The Demo That Got the Deal for Doris Troy
July 1, 2000

JV: And that’s Doris Troy with Lyin’ Eyes, the Eagles’ tune and Doris is on the phone
DT Yes, I am
JV: Doris, it’s good to hear from you
DT: It’s good to talk to you, Joe
JV: You Sound great
DT: I feel better
JV: This record (Lyin Eyes) was on Metromedia way back in 1974, I’m sorry, Midland International Part of RCA.  How did this come about?
DT: Well, I was working out there with a guy named Artie Ripp and I was writing tunes at his company and this song came through and they said “Do you like this song?” I said “I Love this song” I think this is a great song, and sure enough they did it. And I’m so happy about it
JV: Who’s backing you up on this record? Do you remember?
 
DT: No, I don’t. I think I did some harmonies and then I think we called in some people to come and do it.  

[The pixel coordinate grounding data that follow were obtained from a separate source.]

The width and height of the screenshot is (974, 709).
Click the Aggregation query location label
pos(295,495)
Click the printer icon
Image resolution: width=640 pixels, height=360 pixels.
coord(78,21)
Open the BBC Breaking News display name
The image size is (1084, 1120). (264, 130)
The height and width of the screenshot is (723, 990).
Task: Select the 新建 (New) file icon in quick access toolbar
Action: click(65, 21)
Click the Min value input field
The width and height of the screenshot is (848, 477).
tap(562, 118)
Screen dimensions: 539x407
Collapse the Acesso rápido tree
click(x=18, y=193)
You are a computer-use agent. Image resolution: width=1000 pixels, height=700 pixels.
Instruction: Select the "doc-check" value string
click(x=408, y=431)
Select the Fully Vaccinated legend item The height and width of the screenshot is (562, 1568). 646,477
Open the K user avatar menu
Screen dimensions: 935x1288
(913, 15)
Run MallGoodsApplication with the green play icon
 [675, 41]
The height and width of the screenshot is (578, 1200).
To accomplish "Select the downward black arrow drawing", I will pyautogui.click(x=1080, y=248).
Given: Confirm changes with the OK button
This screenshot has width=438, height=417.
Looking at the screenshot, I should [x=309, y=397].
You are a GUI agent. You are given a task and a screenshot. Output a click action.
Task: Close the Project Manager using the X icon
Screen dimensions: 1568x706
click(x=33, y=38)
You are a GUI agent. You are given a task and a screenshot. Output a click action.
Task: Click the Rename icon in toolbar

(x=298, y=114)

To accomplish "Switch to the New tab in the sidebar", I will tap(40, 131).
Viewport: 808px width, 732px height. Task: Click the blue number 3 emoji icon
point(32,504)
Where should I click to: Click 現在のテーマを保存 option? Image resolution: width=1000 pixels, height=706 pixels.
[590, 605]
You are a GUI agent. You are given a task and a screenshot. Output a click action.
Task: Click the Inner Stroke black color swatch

JV: We were talking a little earlier, I was at Little Walter’s house, the DJ, yesterday. And he just made a new record 1:14 for Dion DiMucci UM the guy with Runaround Sue

DT: Yes


JV: Ah, He gave us Dion’s brand new record  and I said “Doris Troy's going to be on my show tomorrow” and he said  "Ask her about the Drifters!"
DT: Yeah! I did a lot of stuff with The Drifters at Atlantic in the early days. Even before
Just One Look”  came out I used to do a lot of sessions for Atlantic Records and we had a lot of fun doing it...Solomon Burke and the Drifters ...and quite a few other Atlantic artists
JV: So Dionne Warwick sang with you
DT: Dionne Warwick, her sister Dee Dee Warwick and a lady named Judy Clay, Cissy Houston, we were the top singers background singers in those days, even before Dionne had a record.
JV:Little Walter said that! He said you were the best
DT: Thanks Thanks a lot.

JV: He remasters a lot of the old records   He did the entire Fats Domino collection.
DT: He did?
JV:He works for a German company,
DT: Aha
JV:although right now he’s remastering the entire Vee-Jay catalogue
DT: Oh
JV:So the whole thing is right in his basement, right here in Medford

DT: Right on. And Vee-Jay Records that used to be with Dee Clark on there?


JV: I believe so
 


 

DT: Yeah Because he did one of my songs, in fact one of my songs was called "How About That" and it was the name of his album. Way back.

 
JV So that was before "Just One Look?"
 

DT: Oh yeah


JV: So you were a songwriter of renown before your hit?
DT: I was working on it!


JV: I love what David Nathan wrote about you in "The Soulful Divas"
DT: What'd he say?
 

JV: Well, first I want to say thank you for turning me on to that book
 

DT It's a fabulous book, isn't it?
 

 


 

JV It's incredible, what a great idea. He was talking about all your work in New York and "Just One Look," and that was the demo that got you the deal with Atlantic ?
DT Yes it was.We made it in the basement of 1650 Broadway ...it was just 4 tracks, and we brought the musicians in and I had to overdub the alto part ...and my partner who was Gregory, …Gregory Carroll, he did the high part like a girl and that's how we got the 3 part harmony
and what happened was, I started coughing right in the middle of a take ...and I said ...just one look ..and I felt so ah aha ah (coughing sounds) and I started coughing...and the guy that was in the booth said "Wait a minute, wait a minute. Let's start all over again. Let's Keep That In!"
DT: And I said, ok, let me think about it. So, then we decided, every other few lines that I would do the little break up of the words and that's how we got the little hook
Just one look, I felt so uh, uh uh that part
   




JV:That's great
DT Isn't that cute?
JV Now, Artie Ripp worked with you on that?
DT: Yes he did
JV: So you have a long relationship with Artie?
DT: Well, just for that period of time.  And then I did work some stuff out there at his studio.
4He had a little studio out there in California and I did some stuff out there with him for a little while and that's how we did the Midsong thing (Midsong International, 1977)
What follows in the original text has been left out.